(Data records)
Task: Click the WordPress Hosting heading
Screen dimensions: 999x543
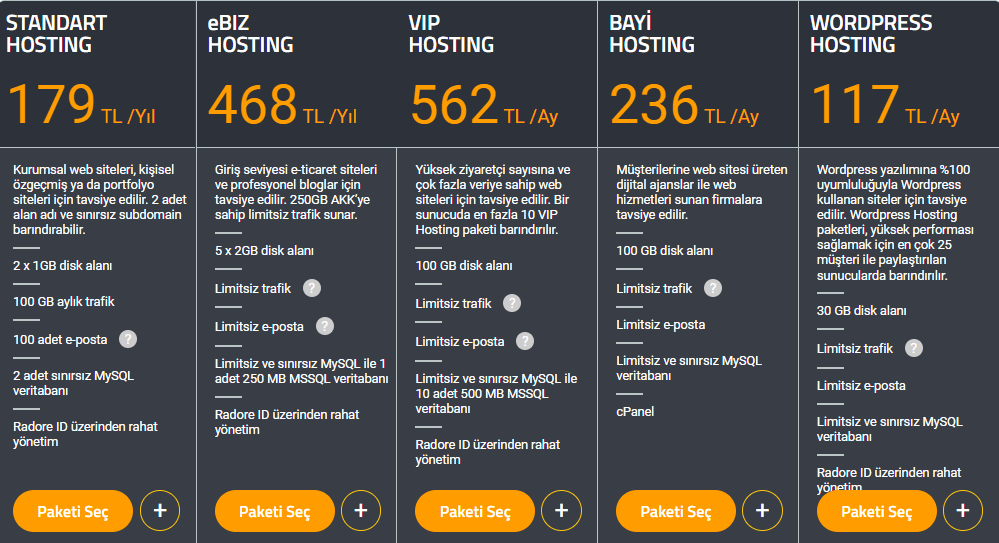Action: coord(870,34)
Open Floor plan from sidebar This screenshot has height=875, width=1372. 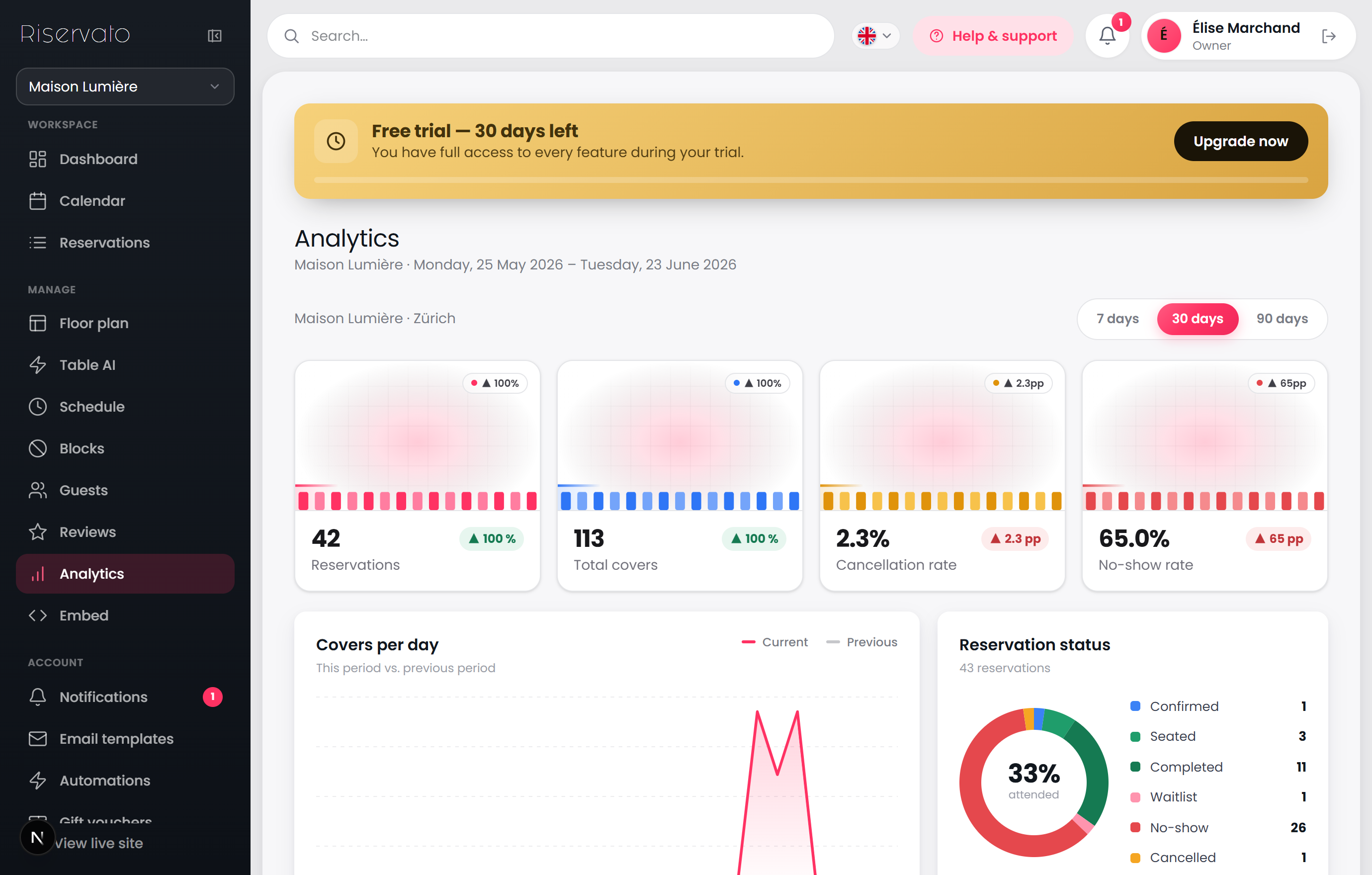point(125,323)
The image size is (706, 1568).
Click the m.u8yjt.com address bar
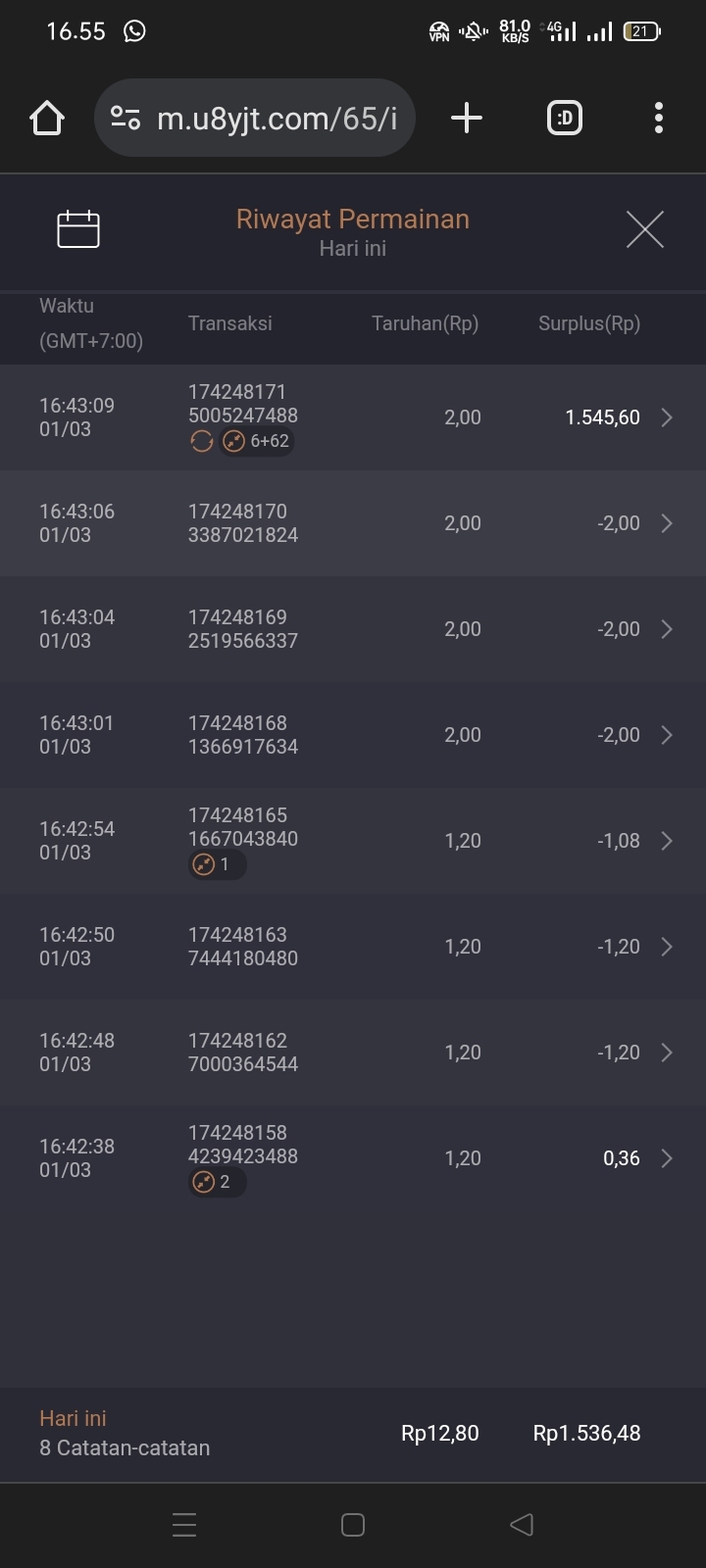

**What you should do**
Among the entries above, identify all lines with "Click" and copy them.

**Response below**
Task: Click the WordPress Hosting heading
Click the m.u8yjt.com address bar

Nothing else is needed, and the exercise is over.